CXCR4 Receptor Expression Is More Common on Activated CD4⁺ T Cells than CCR5 Expression in HIV-1 Infection
Frederick Hecht*^1,2,3, E Sinclair⁴, A Carrico⁵, P Moran^1,3, P Hunt^1,2, M Killian¹, P Bacchetti⁶, T Ho⁴, S Folkman^1,3, and S Deeks^1,2
¹Univ of California, San Francisco, US; ²Univ of California, San Francisco, US; ³Univ of California, San Francisco Osher Ctr for Integrative Med, US; ⁴Univ of California, San Francisco Core Immunology Lab, US; ⁵Univ of California, San Francisco, US; and ⁶Univ of California, San Francisco, US

Background: Activated CD4⁺ T cells bearing chemokine co-receptors for HIV cell entry (CCR5 or CXCR4) are the primary targets for HIV replication, but the frequency of co-receptor expression on activated CD4⁺ T cells at varying CD4⁺ T cell counts has not been fully evaluated.

Methods: We performed multi-parameter flow cytometry to measure CD3, CD4, CD8, CCR5, CXCR4, CD38, and HLA-DR in 38 chronically infected persons with HIV-1 infection who were not on treatment. The median CD4 count was 503 cells (IQR 393, 600) and median viral load was 36,460 copies/mL (IQR 7120, 56,776).

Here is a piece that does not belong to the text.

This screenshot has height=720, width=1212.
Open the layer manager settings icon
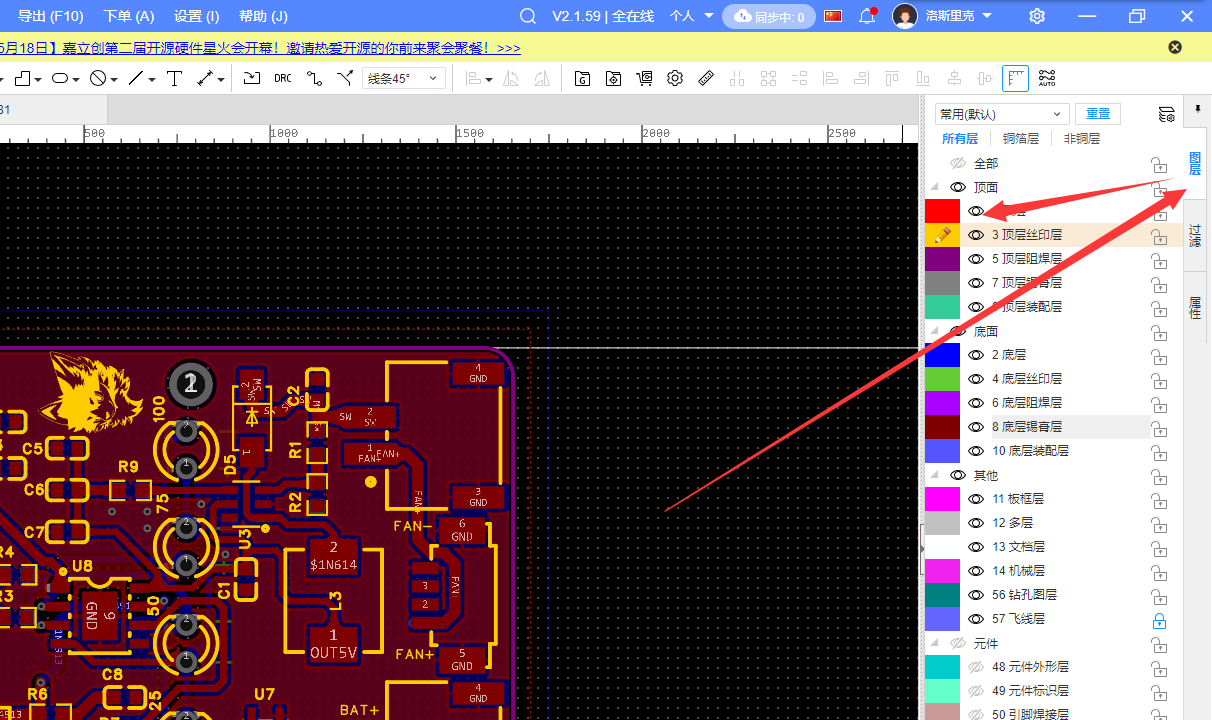point(1166,114)
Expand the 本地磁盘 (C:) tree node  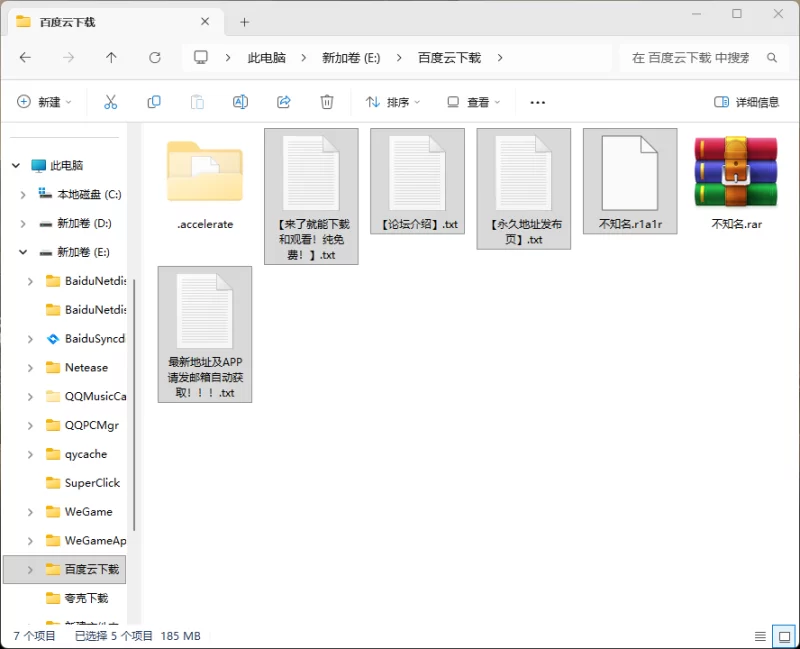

Results: Decreasing CD4⁺ T cell count was strongly correlated with increasing activation as measured by proportion of CD4⁺CD38⁺HLA-DR⁺ cells (r = 0.48, p = 0.002). Of the activated (CD38⁺HLA-DR⁺) CD4⁺ T cells, 39% were CXCR4⁺ alone, 33% were CCR5⁺CXCR4⁺, 16% were CCR5⁺ alone, and 12% had neither receptor. Lower CD4⁺ T cell counts were associated with an increase in activated (CD38⁺HLA-DR⁺) CD4⁺ T cells that were CCR5^–CXCR4⁺ (r = –0.41, p = 0.012) and dual positives (CCR5⁺CXCR4⁺ cells, r = –0.45, p = 0.006), but there was a weaker correlation between CD4⁺ T cell count and CXCR4^–CCR5⁺ CD4 cells (r = –0.3, p = 0.07). The average ratio of CXCR4- to CCR5-expressing activated CD4⁺ T cells was 1.5 and did not vary significantly with CD4 count.

Conclusions: CXCR4 expression was more common on activated CD4⁺ T cells than CCR5 expression and this remained true with lower CD4 counts. Increases in the proportion of CD4⁺ T cells that were activated and expressed chemokine co-receptors helped keep the absolute numbers of activated CD4⁺ T cells expressing CCR5 and CXCR4 relatively stable with CD4 counts down to 300 cells. As CD4⁺ T cell counts decrease further, however, absolute numbers of activated co-receptor-positive cells may drop. In this situation, the predominance of CXCR4 expressing activated CD4 cells may provide more numerous targets for HIV replication, thus offering a survival advantage to HIV variants capable of using this co-receptor for cell entry.